The ''SNL'' writer's wacked-out ponderings are now saved for posterity in a paperback volume

By Kate Meyers
Updated July 31, 1992 at 04:00 AM EDT

It may be New Age wisdom’s finest hour. At some point during NBC’s Saturday Night Live, a mellifluous-voiced Phil Hartman announces ”Deep Thoughts by Jack Handey.” Those words then appear in cursive across the screen accompanied by a syrupy photo of a sylvan scene and a voice-over (by Handey) with a message to match: If a kid asks where rain comes from, I think a cute thing to tell him is ”God is crying.” And if he asks why God is crying, another cute thing to tell him is ”Probably because of something you did.” Ninety-two of these wacked-out ponderings are now saved for posterity in the paperback Deep Thoughts.

”The first thing I discovered when these started airing,” says SNL writer Handey, ”is that everyone thought my name was a joke.” But there really is a Jack Handey, and those wifty cogitations — It takes a big man to cry, but it takes an even bigger man to laugh at that man — are the result of his spending long hours bouncing a lacrosse ball against his bedroom ceiling.
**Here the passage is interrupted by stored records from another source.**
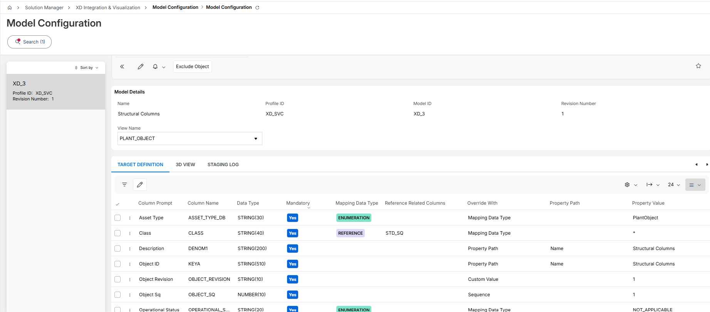Image resolution: width=710 pixels, height=312 pixels.
Task: Tick the Object Revision row checkbox
Action: coord(117,279)
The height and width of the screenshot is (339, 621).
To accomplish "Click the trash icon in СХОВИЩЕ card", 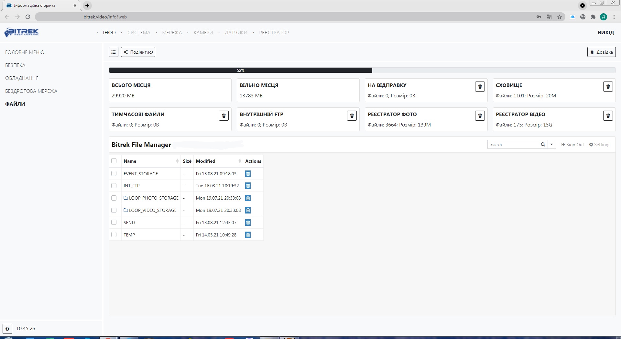I will tap(608, 87).
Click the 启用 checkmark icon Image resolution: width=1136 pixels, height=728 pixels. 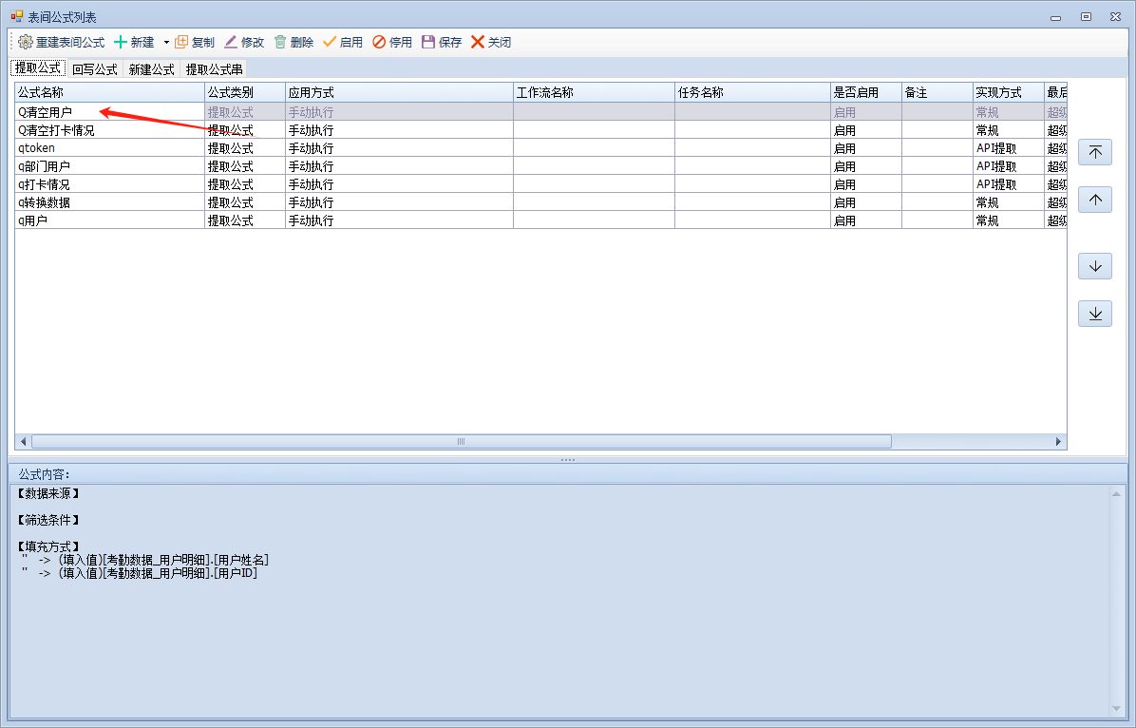click(x=330, y=42)
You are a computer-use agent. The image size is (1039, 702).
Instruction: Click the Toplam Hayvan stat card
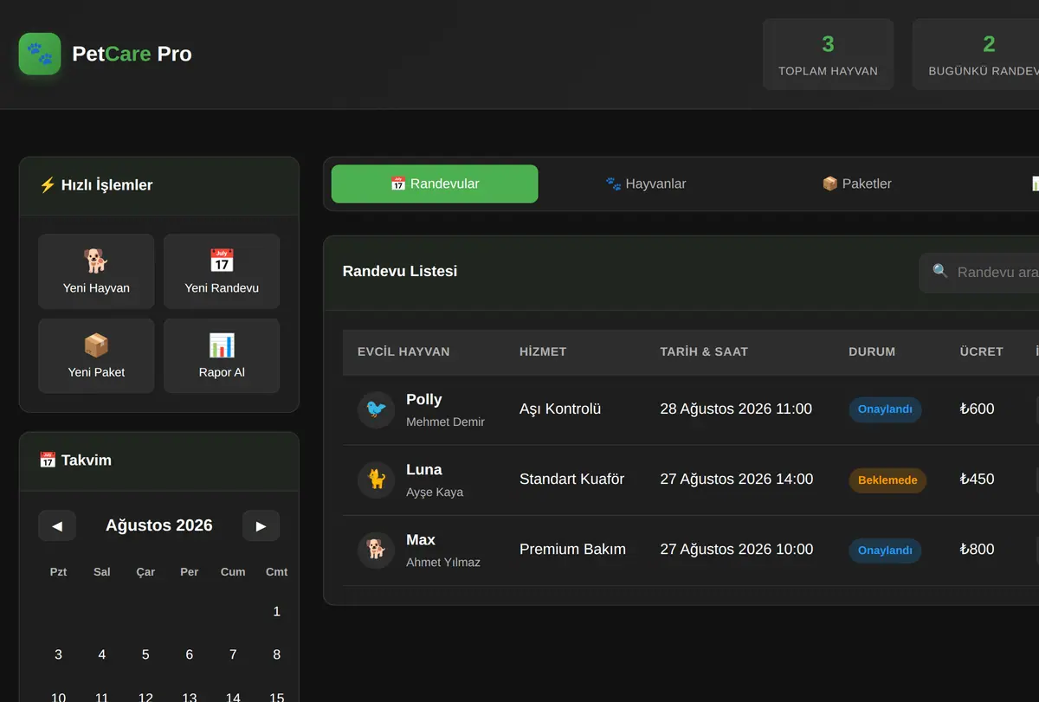[828, 55]
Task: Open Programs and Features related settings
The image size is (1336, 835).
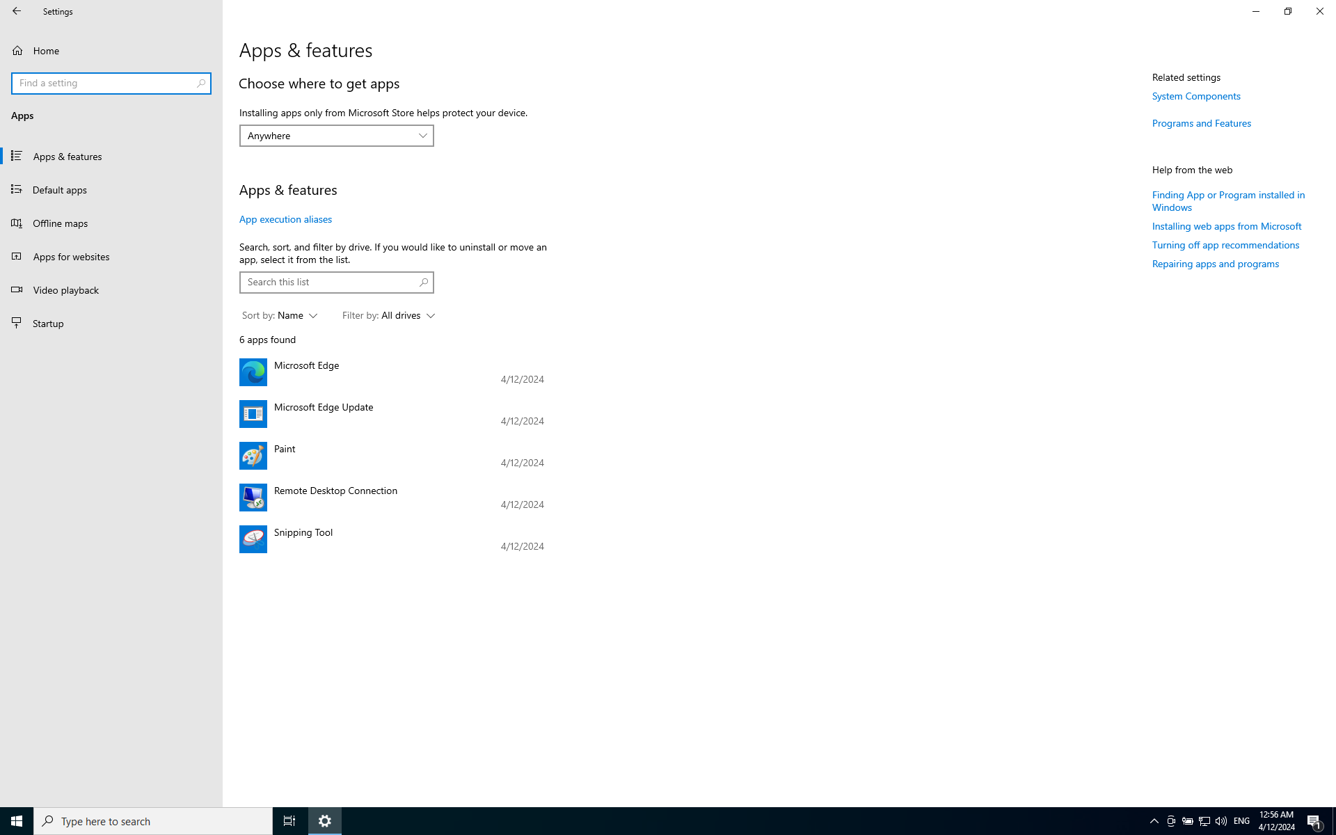Action: pos(1201,123)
Just what qualifies as a deep thought? ”It’s kind of ideas from a person who doesn’t have his faculties too well intact, but thinks he’s making perfect sense,” says Handey, who began committing these satirical gems to paper when he was a reporter in that haven of New Age wisdom, Santa Fe, N.M. In 1978 Handey left the newspaper business to write comedy full-time, helping his old New Mexico neighbor, Steve Martin, write two TV specials. An SNL staff writer for six seasons, Handey, 43, is also responsible for such favorites as ”Toonces, the Cat Who Could Drive a Car” and the ”All-Drug Olympics.” The El Paso native lives in a Manhattan brownstone with his homemaker wife, Marta, and their cats Spunky, Mickey, and a third celebrity meower whose name viewers considered a joke as well. Yes, Handey fans, there really is a Toonces.